Cape Town - Retail giant Pick n Pay [JSE:PIK] has come under criticism by Greenpeace activists for consuming the most electricity compared to other retailers.
Data collected by Greenpeace showed that Pick n Pay has the highest electricity consumption per annum. Alarmingly, this equates to the annual electricity consumption of 65 000 South African households.
“It has become clear to us that Pick n Pay is not yet prioritising their transition to a clean electricity future and so we’re calling on them to make the difference and show solar some love," said Greenpeace campaigner Penny-Jane Cooke.
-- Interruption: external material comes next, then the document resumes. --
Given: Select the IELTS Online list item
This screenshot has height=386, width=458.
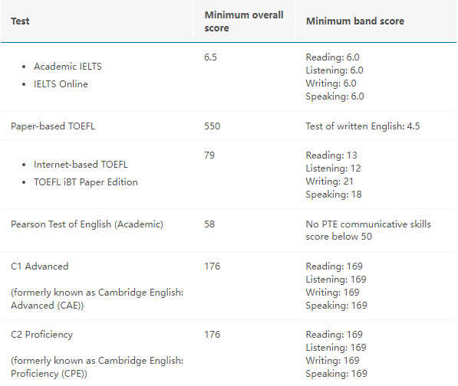Looking at the screenshot, I should pyautogui.click(x=61, y=84).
The activists made a marriage proposal to Pick n Pay, calling on the retailer to commit to a 100% renewable energy future, and ditch its dirty love affair with fossil fuels.
This was part of a campaign to involve retailers in embracing renewable energy.
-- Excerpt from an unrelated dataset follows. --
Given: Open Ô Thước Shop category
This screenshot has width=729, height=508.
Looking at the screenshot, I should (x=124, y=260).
In a protest, activists delivered a huge engagement ring to Pick n Pay’s CEO Richard Brasher. A banner was also unfurled above the entrance of the Cape Town headquarters with the message “Pick n Pay: say yes to the sun”.
“Pick n Pay: say yes to the sun” banner PIC: Greenpeace
"Pick n Pay has a clear opportunity and an ethical obligation to show the millions of South Africans who shop in their stores that they really care about the future of our country,” said Cooke.
She said renewable energy provides an opportunity for South Africa to move away from fossil fuels and expensive nuclear power.
"Retailers can take the lead to kick-start a renewable energy revolution for the benefit of all South Africa’s people, many of whom are Pick n Pay consumers.”
Greenpeace wants Pick n Pay to chart a way forward to attain 100% renewable energy, including to lobby government.
Pick n pay responds:
However, Pick n Pay told Fin24 that Greenpeace's initiative should include government and other stakeholders in order to address the challenges that retailers face.
"During our original meeting with them we explained that, to be meaningful, their campaign should really embrace government and the whole economy, including the energy producers, so as to tackle the barriers which Greenpeace itself explains are currently preventing progressive businesses from moving faster and further on decarbonising energy," the retailer said in a statement.
Pick n Pay agreed that renewable energy is a priority, indicating that it is already using renewable technology at its stores.